• Exercise aim
Once you find the line with "Where should I" in the entries below, print it and each line after it up to and including the line with "Given: Click the Previous button", exactly, without pictures.

• Records supplied
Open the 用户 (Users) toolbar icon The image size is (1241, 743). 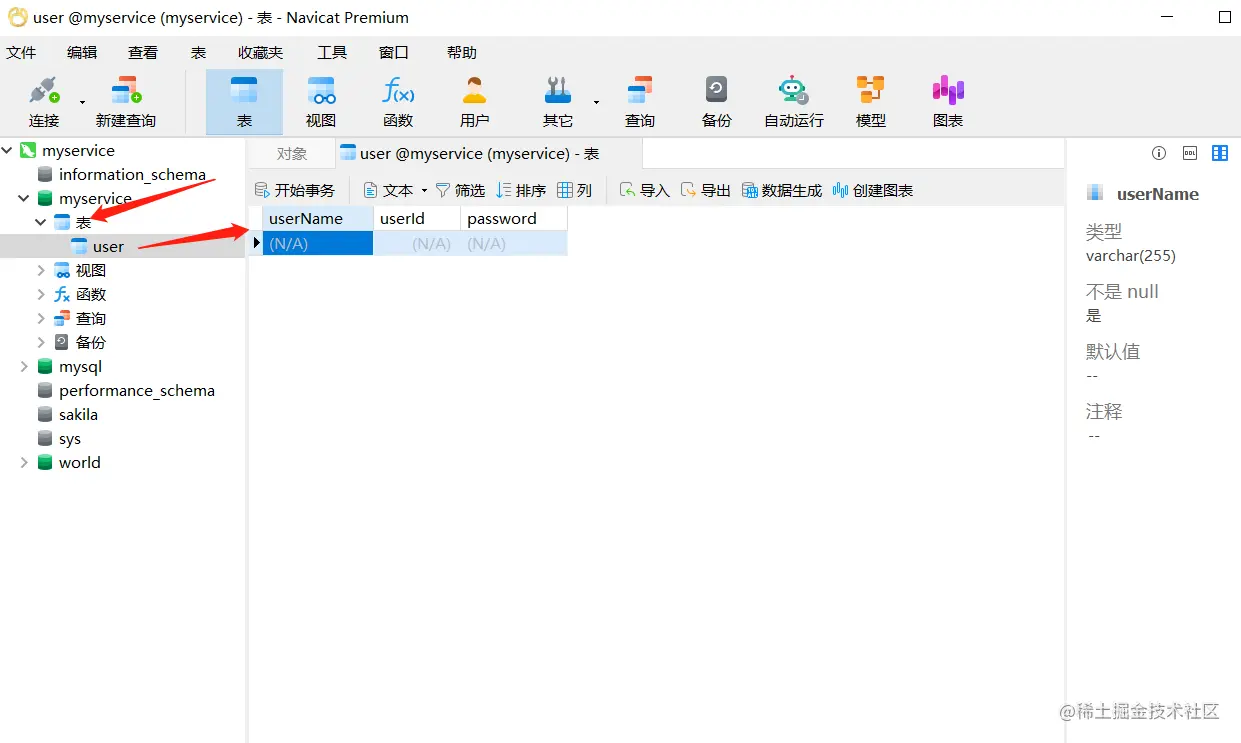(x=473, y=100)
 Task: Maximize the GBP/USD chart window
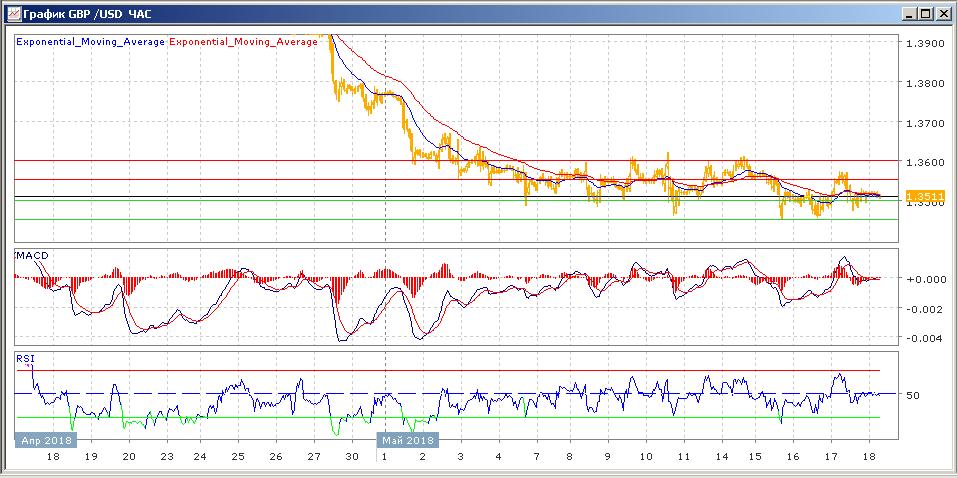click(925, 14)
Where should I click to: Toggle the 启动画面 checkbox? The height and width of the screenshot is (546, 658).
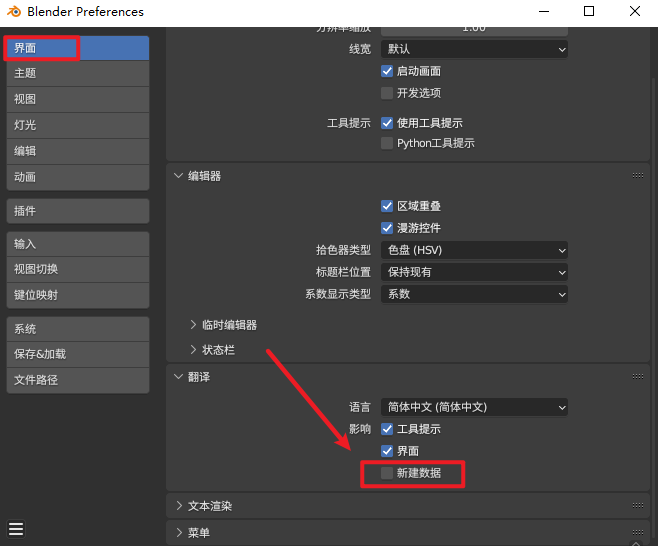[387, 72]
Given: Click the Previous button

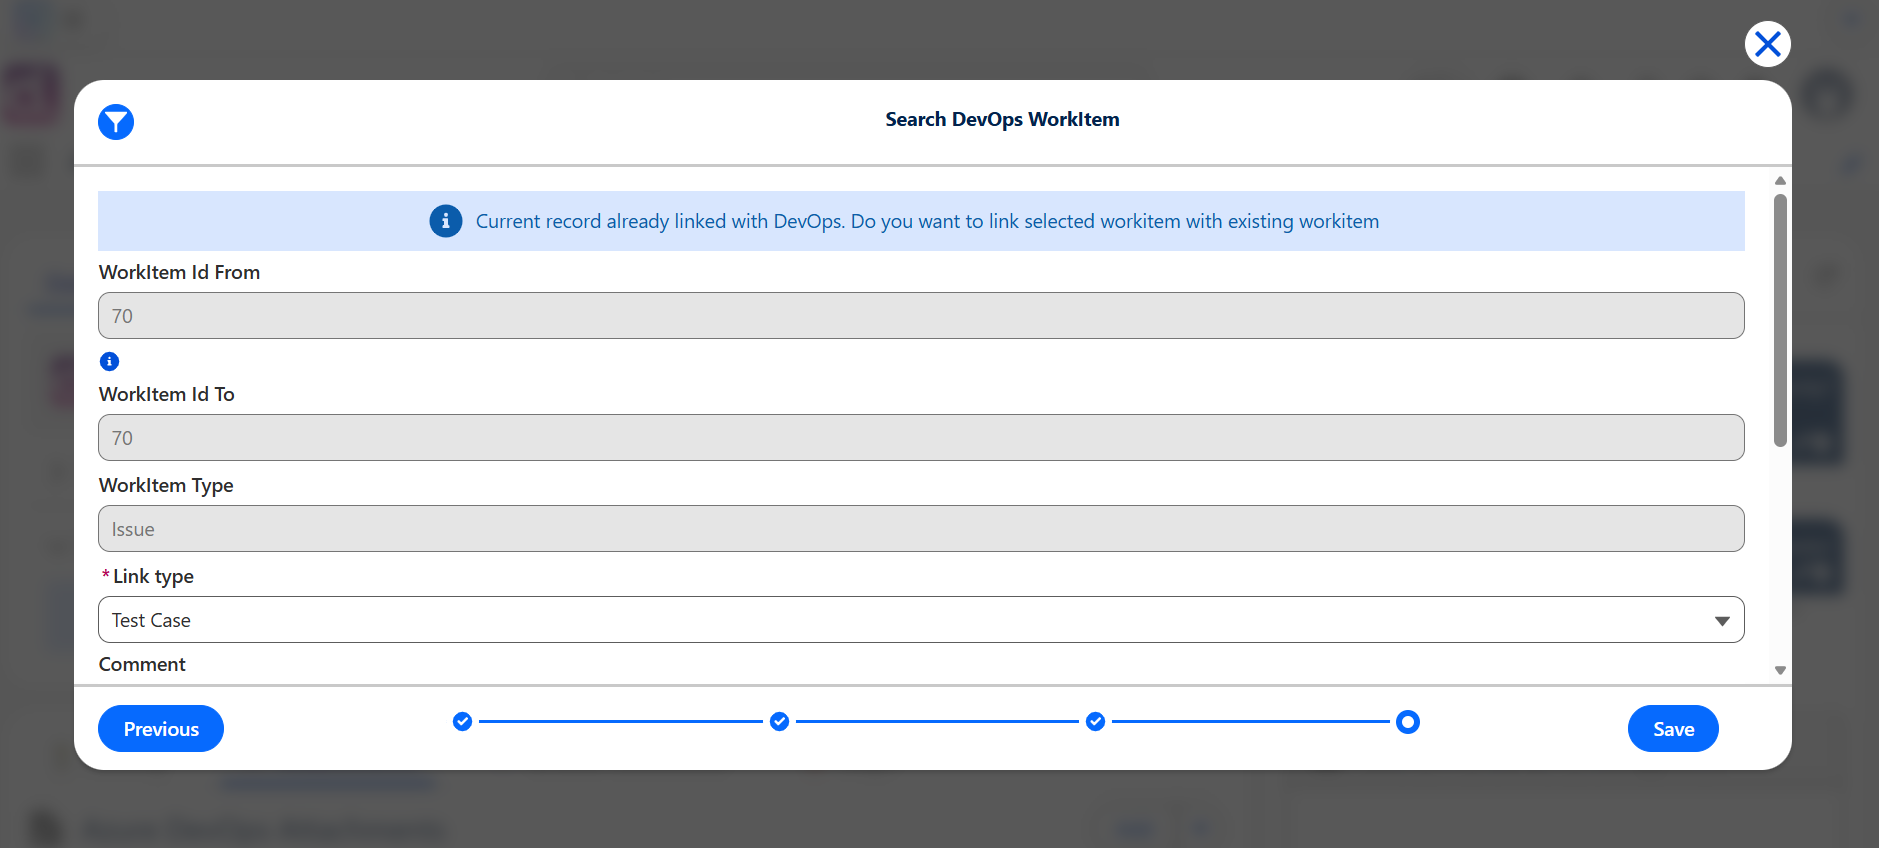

...

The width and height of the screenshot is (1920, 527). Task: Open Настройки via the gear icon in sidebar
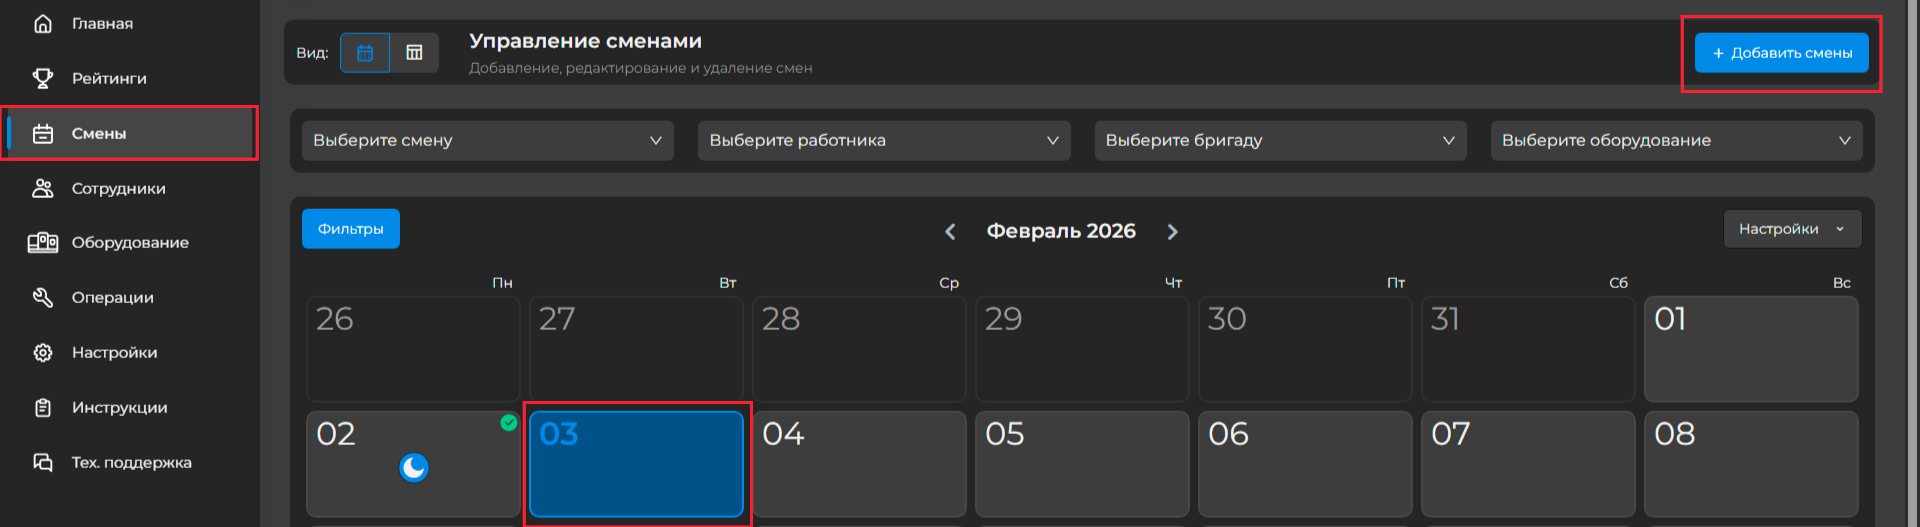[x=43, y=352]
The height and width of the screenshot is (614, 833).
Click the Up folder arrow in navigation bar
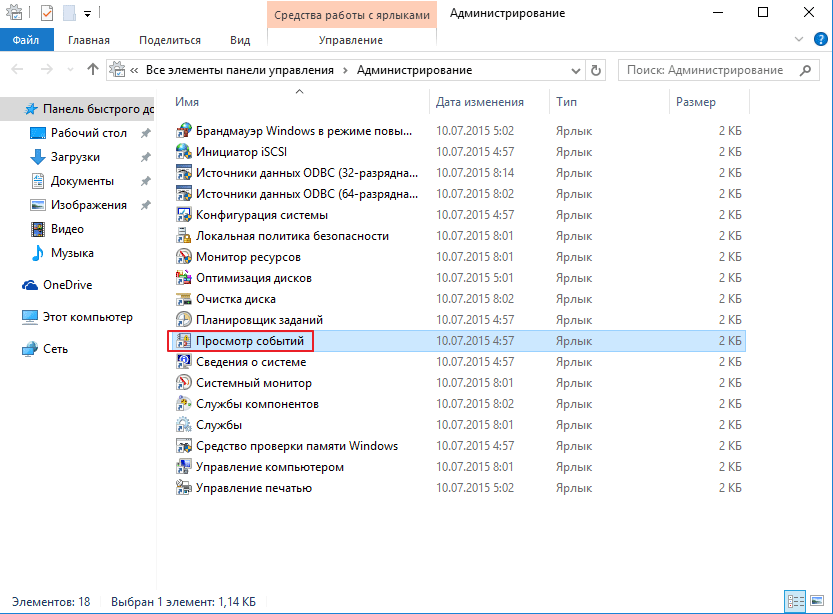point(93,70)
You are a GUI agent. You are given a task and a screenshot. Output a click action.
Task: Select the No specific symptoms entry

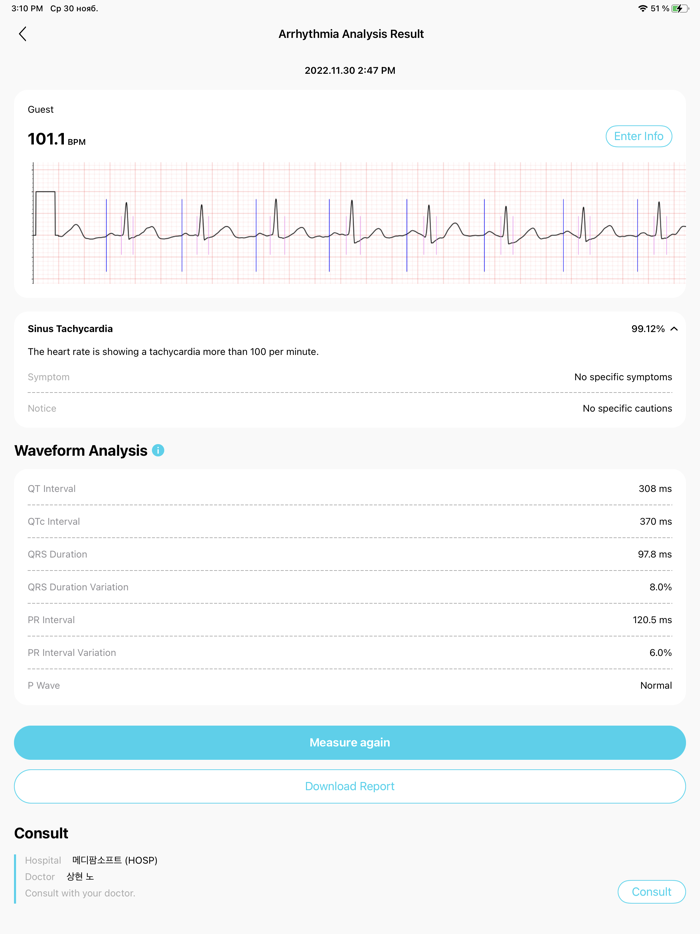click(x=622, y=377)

• Answer space
Where should I click to: Toggle the 启动画面 checkbox? The height and width of the screenshot is (546, 658).
[387, 72]
Given: Click the Previous button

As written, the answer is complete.